Will it do contour cuts?
Would this be a good cutter to start and learn with?
I'm not planning on cutting anything to complicated and really I'm not even planning on doing any contour cutting, I am just wondering if it could do it, if I ever decide to.

Also I found this auction on ebay, is this cutter any good? It is auction number 130171185843

Thanks for all your help.


----------



## jfrederi (Nov 7, 2007)

I am also new to this whole "vinyl cutting thing" and I purchased the Enduracut Plus 24. I've been using it since May and, thus far, have been pleased. I'm still at the stage where my cutter can do far more than I. I'm doing pretty basic vehicle lettering, signs and banner and I have yet to come up with anything I can not accomplish with this cutter. I'm in the process of obtaining a heat press and will start doing apparel with it soon. And to answer you questions, yes it will contour cut according to the manual but I have yet to attempt it.

Best of luck!
~Jenn


----------



## Chani (Jun 18, 2007)

I'm pretty sure that I read a few months ago on Sign Warehouse's site (but I can't find it now), that the EnduraCut vinyl cutters are made by Roland, and the Q-series plotters are made by Graphtec.

I read over the EnduraCuts on their site, and I can't find anything that says that they have the registration marks sensors on them.

The Q-series cutters do.

But I need to take exception to your statement that the Roland GX-24 is the "best" cutter. The Graphtec CE5000-60 just as fine a machine as the GX-24 AND it's less expensive AND it includes a stand. It just doesn't have as many users here on these forums.

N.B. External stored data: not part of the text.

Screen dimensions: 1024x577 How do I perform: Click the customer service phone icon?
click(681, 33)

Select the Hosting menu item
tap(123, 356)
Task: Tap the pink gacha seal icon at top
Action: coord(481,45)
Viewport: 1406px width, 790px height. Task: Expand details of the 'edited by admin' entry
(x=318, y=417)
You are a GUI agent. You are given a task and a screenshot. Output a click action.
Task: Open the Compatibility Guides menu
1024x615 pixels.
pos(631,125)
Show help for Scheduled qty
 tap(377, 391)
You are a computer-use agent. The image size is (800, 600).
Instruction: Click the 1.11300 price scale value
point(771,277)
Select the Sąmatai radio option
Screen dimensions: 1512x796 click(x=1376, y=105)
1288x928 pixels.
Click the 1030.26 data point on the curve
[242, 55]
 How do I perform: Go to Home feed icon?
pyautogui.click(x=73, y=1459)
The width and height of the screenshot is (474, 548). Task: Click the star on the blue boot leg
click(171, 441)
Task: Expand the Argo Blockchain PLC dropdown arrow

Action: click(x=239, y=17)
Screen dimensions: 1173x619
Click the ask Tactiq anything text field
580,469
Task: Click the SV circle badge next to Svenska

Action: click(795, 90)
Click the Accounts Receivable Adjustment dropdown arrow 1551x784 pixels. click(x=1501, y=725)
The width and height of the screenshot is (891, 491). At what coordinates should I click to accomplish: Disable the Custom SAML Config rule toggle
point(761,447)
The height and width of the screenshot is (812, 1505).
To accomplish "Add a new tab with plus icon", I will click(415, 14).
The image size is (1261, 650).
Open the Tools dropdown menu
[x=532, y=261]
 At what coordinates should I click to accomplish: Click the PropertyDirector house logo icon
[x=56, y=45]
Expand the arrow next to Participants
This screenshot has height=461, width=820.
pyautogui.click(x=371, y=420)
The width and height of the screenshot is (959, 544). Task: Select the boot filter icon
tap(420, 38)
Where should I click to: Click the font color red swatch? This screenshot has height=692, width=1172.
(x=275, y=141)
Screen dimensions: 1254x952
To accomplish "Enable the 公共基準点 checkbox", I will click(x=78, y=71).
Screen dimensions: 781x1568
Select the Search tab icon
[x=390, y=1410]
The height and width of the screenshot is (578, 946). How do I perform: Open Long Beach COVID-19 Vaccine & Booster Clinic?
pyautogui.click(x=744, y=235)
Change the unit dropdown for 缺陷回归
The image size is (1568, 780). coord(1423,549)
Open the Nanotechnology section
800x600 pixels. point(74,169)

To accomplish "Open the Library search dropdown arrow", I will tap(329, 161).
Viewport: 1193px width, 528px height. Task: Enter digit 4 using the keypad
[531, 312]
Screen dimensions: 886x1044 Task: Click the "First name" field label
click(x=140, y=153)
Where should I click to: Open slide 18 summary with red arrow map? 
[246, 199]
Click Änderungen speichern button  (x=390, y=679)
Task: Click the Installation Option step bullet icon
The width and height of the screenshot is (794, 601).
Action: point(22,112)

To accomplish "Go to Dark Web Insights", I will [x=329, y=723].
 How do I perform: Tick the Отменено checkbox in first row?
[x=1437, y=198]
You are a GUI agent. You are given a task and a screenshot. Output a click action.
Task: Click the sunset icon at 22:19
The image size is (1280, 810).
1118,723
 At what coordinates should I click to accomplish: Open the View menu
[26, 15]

If you don't need to cut 24" wide, the Graphtec Craft ROBO Pro is a 15" machine that you can buy for $950 - 5% T-Shirt Forums discount from Specialty Graphics Supply and it has the registration marks sensor. It doesn't have a stand, but it's essentially the same machine (just a little smaller) as the Graphtec CE5000-60 (which we have and LOVE!).

Good luck.


----------



## ryan6916 (Nov 13, 2007)

Thanks for the info. 
I just read that the Enduracut Plus is made by GCC and the Q-series is made by Graphtec.
Does GCC make a good cutter?
Thanks again for all your help.


----------



## COEDS (Oct 4, 2006)

Hey Ryan , I have a enduracut and use it everyday. it works great for what I do. I mainly to t shirts and window stickers. My original plan was to use this machine and upgrade, but if its not broke why fix it. I like the machine , but the vendors customer service leaves alot to be desired, good luck .... JB


----------



## Chani (Jun 18, 2007)

Ah, yes, GCC. I couldn't find it last night, so I'm sorry for saying that it might have been made by Roland.

I don't know anything about GCC, but it seems that a lot of people do like these plotters, so you'll prolly be fine with it.

But again, if it's Sign Warehouse you're dealing with (and I have a feeling that it is, because that's their brand), they do leave a LOT to be desired, support-wise.

Good luck.


----------



## ryan6916 (Nov 13, 2007)

Yes it is from Sign Warehouse, I have read a ton of bad stuff about there customer service.
I have been reading alot of the other forums and it sounds like the Graphtec CE5000-60 is a great machine and has very little problems. So I think I am going to save a little more money and buy one of them. Specialty Graphics Supply has a good deal on them. 
Is the software that comes with it good software? Is the CE5000-60 user friendly?
Thanks again,


----------



## Chani (Jun 18, 2007)

I don't have experience with the program that comes with the CE5000-60, but the plugin for CorelDRAW and Illustrator, Cutting Master 2, is VERY user-friendly.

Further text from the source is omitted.